What is needed: Pull out every line of the items below that contains the word "colour", and copy each one in full. Matching is case-sensitive.

Dataset rows:
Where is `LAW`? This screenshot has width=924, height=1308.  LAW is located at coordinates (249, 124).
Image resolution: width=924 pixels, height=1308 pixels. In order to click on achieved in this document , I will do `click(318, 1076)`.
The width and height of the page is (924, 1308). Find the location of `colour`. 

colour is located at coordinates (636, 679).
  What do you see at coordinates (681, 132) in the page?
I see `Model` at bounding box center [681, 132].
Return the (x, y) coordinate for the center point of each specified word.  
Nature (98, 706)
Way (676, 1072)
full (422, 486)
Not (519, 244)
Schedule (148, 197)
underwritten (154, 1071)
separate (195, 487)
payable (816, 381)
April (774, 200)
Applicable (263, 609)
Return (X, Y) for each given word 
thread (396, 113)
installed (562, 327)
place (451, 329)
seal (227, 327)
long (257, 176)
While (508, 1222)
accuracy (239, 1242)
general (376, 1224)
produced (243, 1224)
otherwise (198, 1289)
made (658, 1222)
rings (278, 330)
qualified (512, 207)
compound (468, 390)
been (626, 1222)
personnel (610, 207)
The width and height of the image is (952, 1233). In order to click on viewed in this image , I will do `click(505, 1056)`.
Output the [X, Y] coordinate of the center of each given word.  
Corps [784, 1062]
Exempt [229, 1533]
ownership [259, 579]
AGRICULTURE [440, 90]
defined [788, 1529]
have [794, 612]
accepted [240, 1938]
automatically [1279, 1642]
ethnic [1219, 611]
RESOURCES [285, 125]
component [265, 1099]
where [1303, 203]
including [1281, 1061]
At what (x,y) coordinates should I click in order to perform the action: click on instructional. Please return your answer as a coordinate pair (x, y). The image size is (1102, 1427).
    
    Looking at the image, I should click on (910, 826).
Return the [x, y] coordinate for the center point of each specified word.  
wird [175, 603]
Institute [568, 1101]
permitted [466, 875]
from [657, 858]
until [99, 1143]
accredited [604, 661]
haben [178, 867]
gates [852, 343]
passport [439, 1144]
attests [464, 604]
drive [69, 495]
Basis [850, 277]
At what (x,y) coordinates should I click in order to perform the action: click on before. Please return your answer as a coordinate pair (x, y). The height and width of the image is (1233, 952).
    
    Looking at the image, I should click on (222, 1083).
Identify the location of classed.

Task output:
The width and height of the page is (924, 1308). Find the location of `colour`. 
colour is located at coordinates (636, 679).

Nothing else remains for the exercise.